Ditjen Keuda Kemendagri: Pinjaman Infrastruktur Daerah Harus Diawasi dan Dievaluasi
Penulis: Alfin
TVRINews, Jakarta
Kementerian Dalam Negeri melalui Direktorat Jenderal Bina Keuangan Daerah (Ditjen Keuda) mendorong pertumbuhan ekonomi di tingkat daerah melalui percepatan penyediaan pembiayaan infrastruktur berbasis pinjaman daerah. Strategi ini merupakan bagian dari pelaksanaan kebijakan fiskal nasional yang dilakukan melalui penugasan kepada PT Sarana Multi Infrastruktur (Persero) atau PT SMI.
Hal ini disampaikan Direktur Jenderal Bina Keuangan Daerah, Agus Fatoni, dalam Rapat Koordinasi Skema Pembiayaan Kreatif di Graha Swala, Kementerian Koordinator Bidang Perekonomian, Jakarta, Rabu, 24 September 2025.
Fatoni menjelaskan, penyediaan pembiayaan ini dilakukan dalam bentuk Pinjaman Tunai dan/atau Pinjaman Kegiatan melalui PT SMI, sesuai penugasan Menteri Keuangan.
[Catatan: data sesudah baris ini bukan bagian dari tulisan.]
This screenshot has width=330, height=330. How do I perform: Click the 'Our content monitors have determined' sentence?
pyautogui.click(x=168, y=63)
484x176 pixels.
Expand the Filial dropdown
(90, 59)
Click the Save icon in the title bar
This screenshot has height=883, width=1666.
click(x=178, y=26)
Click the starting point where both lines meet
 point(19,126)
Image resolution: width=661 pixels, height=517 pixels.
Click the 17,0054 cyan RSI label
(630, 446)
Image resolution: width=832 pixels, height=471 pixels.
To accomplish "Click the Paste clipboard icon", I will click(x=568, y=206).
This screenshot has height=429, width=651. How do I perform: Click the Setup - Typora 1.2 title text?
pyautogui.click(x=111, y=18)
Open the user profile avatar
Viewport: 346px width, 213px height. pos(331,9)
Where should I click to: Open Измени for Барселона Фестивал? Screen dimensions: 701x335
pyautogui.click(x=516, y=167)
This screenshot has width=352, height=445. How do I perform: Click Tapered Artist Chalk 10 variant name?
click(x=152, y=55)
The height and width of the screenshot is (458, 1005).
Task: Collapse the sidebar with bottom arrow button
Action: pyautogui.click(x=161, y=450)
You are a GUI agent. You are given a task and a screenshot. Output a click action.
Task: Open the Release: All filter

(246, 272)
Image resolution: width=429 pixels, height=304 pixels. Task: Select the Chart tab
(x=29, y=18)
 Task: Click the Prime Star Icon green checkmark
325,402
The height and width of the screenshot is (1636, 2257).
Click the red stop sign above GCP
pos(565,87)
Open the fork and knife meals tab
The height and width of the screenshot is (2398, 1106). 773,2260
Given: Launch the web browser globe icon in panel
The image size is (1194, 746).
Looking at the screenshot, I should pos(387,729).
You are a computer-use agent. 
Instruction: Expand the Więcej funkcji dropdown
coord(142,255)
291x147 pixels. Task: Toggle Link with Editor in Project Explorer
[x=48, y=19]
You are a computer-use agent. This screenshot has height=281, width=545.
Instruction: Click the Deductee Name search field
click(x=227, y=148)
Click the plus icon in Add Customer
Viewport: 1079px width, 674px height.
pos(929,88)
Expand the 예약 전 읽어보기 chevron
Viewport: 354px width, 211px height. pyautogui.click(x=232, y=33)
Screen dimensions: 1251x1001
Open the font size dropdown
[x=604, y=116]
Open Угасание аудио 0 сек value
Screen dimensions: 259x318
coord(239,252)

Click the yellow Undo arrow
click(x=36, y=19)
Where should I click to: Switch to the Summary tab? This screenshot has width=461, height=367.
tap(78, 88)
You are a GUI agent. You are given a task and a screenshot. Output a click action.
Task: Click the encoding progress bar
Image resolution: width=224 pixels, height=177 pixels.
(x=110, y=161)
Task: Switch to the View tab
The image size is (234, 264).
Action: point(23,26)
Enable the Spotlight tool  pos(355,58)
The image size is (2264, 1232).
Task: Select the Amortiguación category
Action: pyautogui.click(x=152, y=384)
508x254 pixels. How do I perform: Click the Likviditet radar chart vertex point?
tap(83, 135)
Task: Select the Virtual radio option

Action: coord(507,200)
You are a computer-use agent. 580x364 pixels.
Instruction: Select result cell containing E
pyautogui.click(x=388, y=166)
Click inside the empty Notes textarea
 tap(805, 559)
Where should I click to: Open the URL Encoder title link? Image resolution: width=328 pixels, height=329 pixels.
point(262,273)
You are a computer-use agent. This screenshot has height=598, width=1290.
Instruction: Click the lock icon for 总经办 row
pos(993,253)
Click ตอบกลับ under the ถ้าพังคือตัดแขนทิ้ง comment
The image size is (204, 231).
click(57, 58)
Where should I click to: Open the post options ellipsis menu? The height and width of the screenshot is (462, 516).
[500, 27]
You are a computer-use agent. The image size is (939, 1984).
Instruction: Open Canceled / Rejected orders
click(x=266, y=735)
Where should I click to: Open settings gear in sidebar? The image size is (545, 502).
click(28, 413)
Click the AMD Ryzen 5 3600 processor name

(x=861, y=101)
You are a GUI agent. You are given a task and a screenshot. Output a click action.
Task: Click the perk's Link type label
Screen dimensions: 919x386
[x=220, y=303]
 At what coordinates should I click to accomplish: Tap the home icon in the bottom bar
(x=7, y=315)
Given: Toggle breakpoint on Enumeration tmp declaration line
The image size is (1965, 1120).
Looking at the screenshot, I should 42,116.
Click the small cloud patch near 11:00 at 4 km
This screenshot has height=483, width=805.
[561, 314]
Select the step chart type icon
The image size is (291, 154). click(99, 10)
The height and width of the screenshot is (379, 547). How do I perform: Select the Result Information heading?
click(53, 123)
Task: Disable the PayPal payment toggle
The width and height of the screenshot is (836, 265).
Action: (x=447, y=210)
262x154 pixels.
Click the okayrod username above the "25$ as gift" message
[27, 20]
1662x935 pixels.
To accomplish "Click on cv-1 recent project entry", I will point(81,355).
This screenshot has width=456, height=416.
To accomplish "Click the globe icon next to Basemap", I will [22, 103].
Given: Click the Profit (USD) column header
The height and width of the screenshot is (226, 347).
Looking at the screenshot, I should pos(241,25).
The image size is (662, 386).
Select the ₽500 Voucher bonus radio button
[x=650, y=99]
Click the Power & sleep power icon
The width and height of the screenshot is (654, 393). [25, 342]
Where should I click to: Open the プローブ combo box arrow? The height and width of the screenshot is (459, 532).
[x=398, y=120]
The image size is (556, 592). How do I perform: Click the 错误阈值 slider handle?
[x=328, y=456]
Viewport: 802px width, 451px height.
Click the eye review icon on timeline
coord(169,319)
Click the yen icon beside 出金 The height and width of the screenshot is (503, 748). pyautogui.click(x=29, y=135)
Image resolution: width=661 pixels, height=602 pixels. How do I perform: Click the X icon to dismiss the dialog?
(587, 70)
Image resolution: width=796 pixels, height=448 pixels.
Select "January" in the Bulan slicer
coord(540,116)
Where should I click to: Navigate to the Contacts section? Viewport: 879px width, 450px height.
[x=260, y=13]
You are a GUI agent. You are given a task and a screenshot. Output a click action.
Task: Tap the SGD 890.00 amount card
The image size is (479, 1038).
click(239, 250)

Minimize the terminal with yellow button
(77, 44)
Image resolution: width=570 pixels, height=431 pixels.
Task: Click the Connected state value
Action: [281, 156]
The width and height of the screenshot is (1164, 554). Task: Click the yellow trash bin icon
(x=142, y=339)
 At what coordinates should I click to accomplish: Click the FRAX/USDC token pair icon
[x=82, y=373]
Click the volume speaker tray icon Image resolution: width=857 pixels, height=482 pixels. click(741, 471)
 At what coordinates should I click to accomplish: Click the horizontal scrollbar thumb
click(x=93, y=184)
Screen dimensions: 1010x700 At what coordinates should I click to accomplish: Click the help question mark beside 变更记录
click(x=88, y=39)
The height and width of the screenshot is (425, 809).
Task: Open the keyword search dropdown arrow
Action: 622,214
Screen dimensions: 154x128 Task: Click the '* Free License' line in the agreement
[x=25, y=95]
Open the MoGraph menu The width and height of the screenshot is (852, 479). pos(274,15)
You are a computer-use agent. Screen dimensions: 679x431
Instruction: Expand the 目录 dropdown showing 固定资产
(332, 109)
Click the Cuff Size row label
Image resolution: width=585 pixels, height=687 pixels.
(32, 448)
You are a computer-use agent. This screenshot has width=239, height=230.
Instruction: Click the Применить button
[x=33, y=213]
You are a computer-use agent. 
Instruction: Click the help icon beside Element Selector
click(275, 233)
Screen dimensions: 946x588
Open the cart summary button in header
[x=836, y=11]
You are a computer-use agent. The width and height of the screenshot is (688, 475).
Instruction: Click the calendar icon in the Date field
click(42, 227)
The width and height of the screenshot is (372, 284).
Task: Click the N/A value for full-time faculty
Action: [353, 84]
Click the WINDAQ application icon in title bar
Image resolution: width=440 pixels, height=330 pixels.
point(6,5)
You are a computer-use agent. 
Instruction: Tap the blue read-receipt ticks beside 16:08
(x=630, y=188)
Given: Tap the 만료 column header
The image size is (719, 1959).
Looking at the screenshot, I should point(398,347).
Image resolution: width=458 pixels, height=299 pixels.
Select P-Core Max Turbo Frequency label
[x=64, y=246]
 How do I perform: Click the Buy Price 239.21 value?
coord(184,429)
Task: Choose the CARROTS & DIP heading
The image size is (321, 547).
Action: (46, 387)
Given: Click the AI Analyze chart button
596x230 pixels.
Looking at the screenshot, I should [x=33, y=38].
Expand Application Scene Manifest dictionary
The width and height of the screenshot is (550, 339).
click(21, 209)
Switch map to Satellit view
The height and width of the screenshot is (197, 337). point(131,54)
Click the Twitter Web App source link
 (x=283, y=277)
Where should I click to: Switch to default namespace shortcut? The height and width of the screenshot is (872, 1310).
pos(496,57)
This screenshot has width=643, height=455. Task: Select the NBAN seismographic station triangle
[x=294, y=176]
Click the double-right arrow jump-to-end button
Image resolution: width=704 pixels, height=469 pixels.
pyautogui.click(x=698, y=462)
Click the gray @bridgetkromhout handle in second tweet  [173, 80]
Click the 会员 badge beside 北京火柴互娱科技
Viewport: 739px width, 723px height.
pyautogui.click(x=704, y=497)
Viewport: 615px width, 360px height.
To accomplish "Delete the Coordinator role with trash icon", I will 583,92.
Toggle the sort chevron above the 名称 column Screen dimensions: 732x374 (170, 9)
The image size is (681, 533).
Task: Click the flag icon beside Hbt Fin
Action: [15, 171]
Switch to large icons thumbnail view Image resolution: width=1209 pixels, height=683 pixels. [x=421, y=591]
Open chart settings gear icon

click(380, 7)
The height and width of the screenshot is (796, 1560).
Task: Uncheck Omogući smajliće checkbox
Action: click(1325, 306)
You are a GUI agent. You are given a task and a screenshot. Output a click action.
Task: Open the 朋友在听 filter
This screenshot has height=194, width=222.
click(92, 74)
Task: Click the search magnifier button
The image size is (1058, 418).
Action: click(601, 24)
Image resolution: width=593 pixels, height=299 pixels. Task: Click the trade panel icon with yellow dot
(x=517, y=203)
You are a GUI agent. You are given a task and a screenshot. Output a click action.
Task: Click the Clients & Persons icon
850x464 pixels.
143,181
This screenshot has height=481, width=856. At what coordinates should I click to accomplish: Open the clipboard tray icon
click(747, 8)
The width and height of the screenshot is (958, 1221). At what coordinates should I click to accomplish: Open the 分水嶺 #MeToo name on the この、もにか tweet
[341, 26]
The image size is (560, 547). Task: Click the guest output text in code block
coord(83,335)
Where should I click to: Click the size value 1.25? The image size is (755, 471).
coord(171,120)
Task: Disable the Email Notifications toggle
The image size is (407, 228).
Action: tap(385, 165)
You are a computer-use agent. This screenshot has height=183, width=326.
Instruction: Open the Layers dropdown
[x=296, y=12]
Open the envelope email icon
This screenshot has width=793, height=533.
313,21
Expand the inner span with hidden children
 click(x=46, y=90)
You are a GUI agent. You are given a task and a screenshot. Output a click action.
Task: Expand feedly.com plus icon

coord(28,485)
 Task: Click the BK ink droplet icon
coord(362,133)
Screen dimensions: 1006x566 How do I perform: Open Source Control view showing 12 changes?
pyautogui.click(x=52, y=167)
Landasan hukum pelaksanaan program ini mengacu pada Undang-Undang Nomor 1 Tahun 2022 tentang Hubungan Keuangan antara Pemerintah Pusat dan Pemerintahan Daerah (HKPD), serta Peraturan Pemerintah Nomor 1 Tahun 2024 tentang Harmonisasi Kebijakan Fiskal Nasional.
“Undang-Undang Nomor 1 Tahun 2022 didesain untuk memperkuat desentralisasi fiskal guna mewujudkan kesejahteraan. Melalui UU ini, diharapkan akan mewujudkan alokasi sumber daya nasional yang efisien dan efektif dengan menciptakan HKPD yang transparan, akuntabel, dan berkeadilan,” ujar Fatoni.
Ia menambahkan bahwa pinjaman daerah dapat bersumber dari pemerintah pusat dan/atau PT SMI, termasuk pinjaman dengan jangka waktu melebihi sisa masa jabatan kepala daerah. Karena itu, persetujuan pinjaman semacam ini harus melalui pertimbangan dari tiga kementerian: Menteri Keuangan, Menteri Dalam Negeri, dan Menteri Perencanaan Pembangunan Nasional.
Fatoni menjelaskan, pinjaman yang dikelola PT SMI berasal dari berbagai sumber, di antaranya ekuitas perusahaan seperti Penyertaan Modal Negara (PMN) serta kegiatan fund raising seperti pinjaman dari pemerintah, lembaga keuangan, penerbitan surat berharga, dan pembiayaan lain.
“Disepakati bahwa yang termasuk dalam pinjaman yang bersumber dari pemerintah adalah pinjaman yang dananya dianggarkan pada APBN dan dialokasikan untuk penyediaan pinjaman kepada pemerintah daerah,” ungkapnya.
Meskipun mendorong pinjaman untuk percepatan pembangunan, Fatoni menekankan pentingnya prinsip kehati-hatian, terutama untuk pinjaman yang jatuh tempo melewati masa jabatan kepala daerah.
“Perlunya kehati-hatian terhadap pinjaman daerah yang melewati masa jabatan kepala daerah, dikarenakan akan membebani kepala daerah yang baru,” ujarnya.
Ia menegaskan pentingnya pemantauan berkala oleh semua pihak terkait agar proyek infrastruktur berjalan sesuai rencana, dan kewajiban pembayaran pinjaman dapat diselesaikan oleh pemerintah daerah tanpa membebani keuangan negara.
“Terhadap pinjaman yang telah disetujui, dapat dilakukan pemantauan dan evaluasi secara berkala oleh para pihak, baik secara bersama-sama maupun terpisah, untuk memastikan proyek pembangunan berjalan sesuai rencana dan tidak menjadi beban pemerintah pusat,” tutup Fatoni.